O comissário de polícia Mike Bush disse que a percepção de que a polícia estava ciente da informação que poderia ter impedido o ataque terrorista de Christchurch está “incorreta”.

Gamal Fouda, o imã da Mesquita Al Noor – uma das duas mesquitas atacadas em 15 de março, afirmou que o acusado pode ter recebido ajuda de outras pessoas no planejamento do ataque.

O Fouda disse a impressa que ele avisou as autoridades sobre possíveis ataques. Ele prosseguiu dizendo que a polícia descartou suas preocupações como “nada sérias”.

Em um comunicado na terça-feira Bush disse que: “Estou muito interessado em abordar essas alegações e a percepção incorreta de que a polícia estava ciente de informações que poderiam ter impedido o ataque.

“Compreendo perfeitamente que as perguntas estão sendo feitas, e são as mesmas perguntas que a Comissão Real de Inquérito foi criada para tratar.”

O inquérito que irá analisar o uso da mídia social por parte do supostamente atirador, sua chegada e residência na Nova Zelândia, como ele conseguiu uma licença de uso de armas de fogo, o que as agências sabiam antes do ataque e como elas reagiram.

“Devemos ter muito cuidado em antecipar questões que serão abordadas pela Comissão Real de Inquérito”, disse Bush.

“É por isso que não darei entrevistas e não falarei sobre esse assunto essa semana.

“No entanto, o desejo de abordar essas alegações e a polícia irá consultar a Royal Commission of Enquiry para discutir onde podemos responder de forma rápida e completamente.”

Fouda disse que o primeiro aviso foi feita em uma noite no final de 2017, quando dois europeus visitaram a mesquita e foram tão rudes com dois fiéis, que foram denunciados à polícia.

“Nós tivemos duas pessoas aqui e eles disseram que são muçulmanos também e que essas pessoas na mesquita não são muçulmanas.

“E por que você vem ao nosso país? Você pode voltar – uma pessoa somali e uma pessoa de Bangledeshi – e eles nos xigaram e usaram palavras de baixo calão”, disse Fouda.

“Eu disse: ‘Isso é muito perigoso … não apenas contra os muçulmanos, mas contra os neozelandeses. Portanto, tenha cuidado, dê uma olhada neles e eles disseram’ não, isso não é sério, temos outras coisas a fazer ‘.”

Fouda disse que havia outro visitante europeu – apenas três semanas antes do massacre.

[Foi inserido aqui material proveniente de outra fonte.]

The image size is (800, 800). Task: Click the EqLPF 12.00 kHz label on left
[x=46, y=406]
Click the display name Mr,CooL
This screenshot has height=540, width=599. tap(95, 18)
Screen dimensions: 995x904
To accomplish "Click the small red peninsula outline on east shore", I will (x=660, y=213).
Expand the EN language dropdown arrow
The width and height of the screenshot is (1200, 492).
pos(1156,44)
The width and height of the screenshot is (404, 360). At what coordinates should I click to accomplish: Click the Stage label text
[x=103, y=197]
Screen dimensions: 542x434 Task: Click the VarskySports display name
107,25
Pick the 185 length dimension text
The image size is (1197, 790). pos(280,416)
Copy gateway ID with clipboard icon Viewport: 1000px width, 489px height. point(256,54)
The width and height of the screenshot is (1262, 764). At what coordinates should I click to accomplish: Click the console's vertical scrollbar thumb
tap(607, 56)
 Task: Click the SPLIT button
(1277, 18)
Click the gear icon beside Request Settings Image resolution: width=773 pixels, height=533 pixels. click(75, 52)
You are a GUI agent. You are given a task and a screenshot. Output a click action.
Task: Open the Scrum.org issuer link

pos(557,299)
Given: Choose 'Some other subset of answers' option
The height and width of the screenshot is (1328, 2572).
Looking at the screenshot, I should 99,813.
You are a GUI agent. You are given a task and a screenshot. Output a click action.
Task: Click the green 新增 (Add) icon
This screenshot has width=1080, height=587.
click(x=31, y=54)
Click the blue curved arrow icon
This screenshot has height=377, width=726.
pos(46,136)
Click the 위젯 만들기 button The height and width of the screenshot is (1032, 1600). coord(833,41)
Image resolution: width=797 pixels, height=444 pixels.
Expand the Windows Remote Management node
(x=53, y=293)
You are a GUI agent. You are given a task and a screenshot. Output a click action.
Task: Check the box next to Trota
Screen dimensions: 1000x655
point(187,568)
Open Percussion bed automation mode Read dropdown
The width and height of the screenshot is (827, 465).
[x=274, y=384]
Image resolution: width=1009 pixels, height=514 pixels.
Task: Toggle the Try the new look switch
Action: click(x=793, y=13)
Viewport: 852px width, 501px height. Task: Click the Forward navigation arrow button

“Ele não estava orando comigo, e quando perguntei sobre o seu nome, ele disse ‘você pode me chamar de qualquer nome “, disse Fouda.

“E eu olhei para os olhos dele – e eu disse ‘sim, eu posso te chamar de qualquer nome que eu quiser, mas eu quero o seu nome verdadeiro’.”

Ele agora acredita que esse homem tinha más intenções.

Bush disse que, com base nas informações disponíveis pela a polícia no momento, não estava ciente de qualquer informação que pudesse ter impedido o ataque.

Na noite de domingo, Newshub também revelou a história de Phil Arps, o primeiro homem condenado por compartilhar o vídeo, e como ele já havia entregado uma cabeça de um porco na mesquita.

As investigações continuam e a polícia espera em breve fazer um comunicado esclarencendo todas as dúvidas da comunidade da Nova Zelândia.